== Tasks to perform ==
a – Please reproduce the part of the essay on Benjamin West that opens with the words containing "Benjamin West, Agrippina" and closes with "Louis M. Rabinowitz.".
b – Translate this sentence from the essay on Benjamin West into Spanish: "Yet this understanding obscures some of the provocative tensions in West's art."

== Selected extract ==
- - - - - - -

Benjamin West, Agrippina Landing at Brundisium with the Ashes of Germanicus, 1768. Oil on canvas, 64H x 94H in. Yale University Art Gallery, New Haven. Gift of Louis M. Rabinowitz.

Few artists were more famous and influential in the later eighteenth century than Benjamin West, an American colonial (born in Pennsylvania) who moved to London in 1763 and became court painter to George III. By the end of West’s 64-year career, however, his critical reputation had entered the deep decline in which it has mostly remained. The judgment of Lord Byron—that West was “Europe’s worst dauber”—still exists. As a result, West’s paintings have received only limited scholarly attention. 1 Although his pictures have been expertly catalogued and sometimes interpreted, they have generally not received the kind of close analysis scholars bestow upon difficult, complicated works of art. 2 The implicit understanding is that West’s paintings, even when they may contain an allegory or two, are fundamentally straightforward. Yet this understanding obscures some of the provocative tensions in West’s art. For example, his paintings from the 1760s embody two entirely contradictory discourses. On the one hand, like any proficient Continental painter at the time, West sought to employ a Neoclassical aesthetics of sublimation. Bodies in his art tend to be divested of blood, bone, and mortality. His job as a painter, he conceived, was to take us from mere matter to the evanescent realms of pure and universal ideas. On the other hand, as part of a robust British mercantile culture, West recognized that no painting was worth attention if it did not have the sheen, the dazzle, the overall material impressiveness, of a valuable artifact. Thus he equally sought to emphasize the materiality of the very paintings in which the body’s materiality would be, as much as possible, transcended. The result, I will argue, is that the mortal body reappears in—indeed as—the material form of the paintings from which it would seem to have been stricken. The West painting I want to explicate in these terms is one of his most famous, the large picture (64H x 94H in.) painted in 1768 called Agrippina Landing at Brundisium with the Ashes of Germanicus (figure 1).

- - - - - - -

== Supplied material ==

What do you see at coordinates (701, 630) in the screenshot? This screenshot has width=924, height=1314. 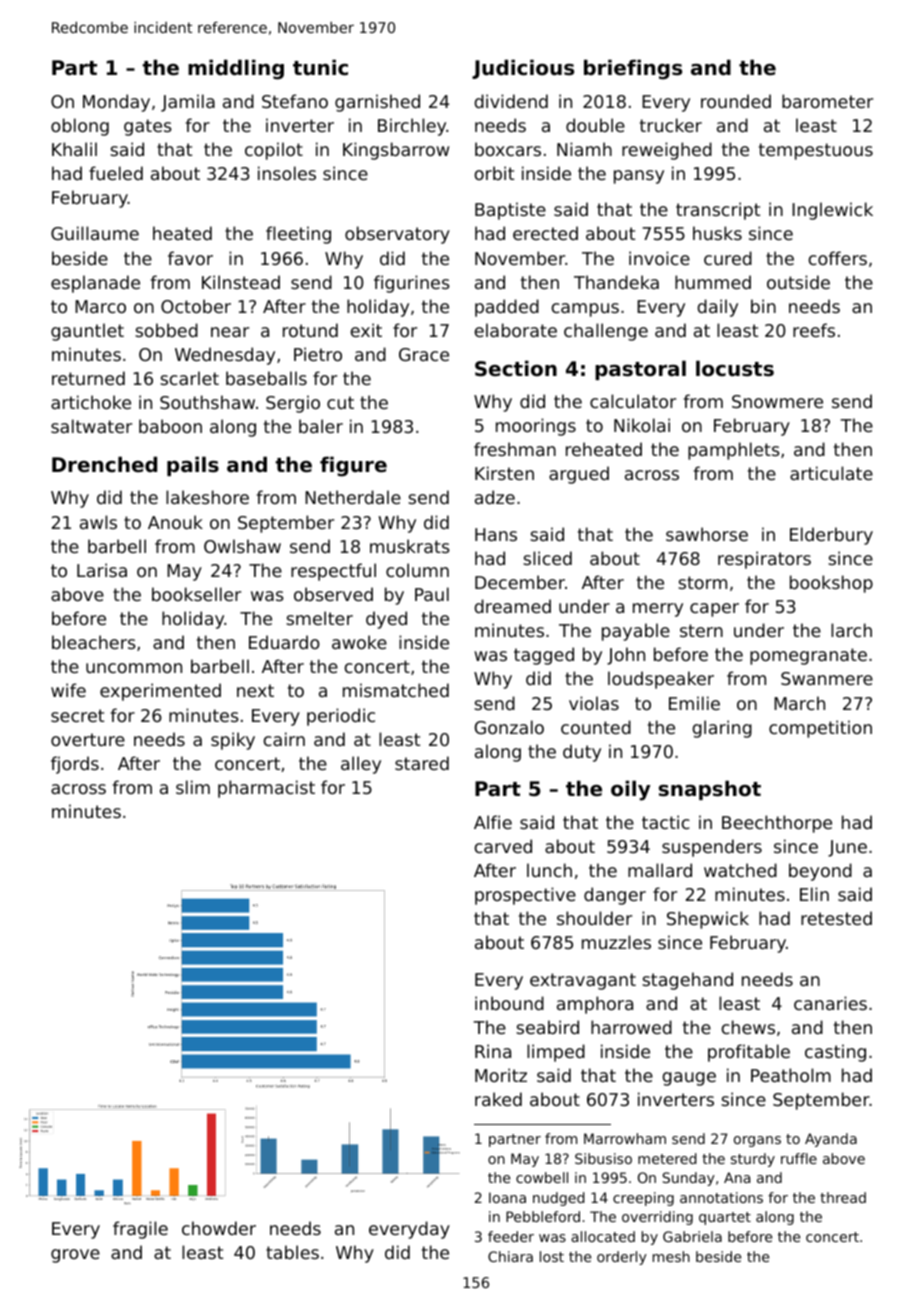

- - - - - - -

== Answers to the exercises ==
a –
Benjamin West, Agrippina Landing at Brundisium with the Ashes of Germanicus, 1768. Oil on canvas, 64H x 94H in. Yale University Art Gallery, New Haven. Gift of Louis M. Rabinowitz.

b – Sin embargo, esta interpretación oculta algunas de las tensiones provocadoras del arte de West.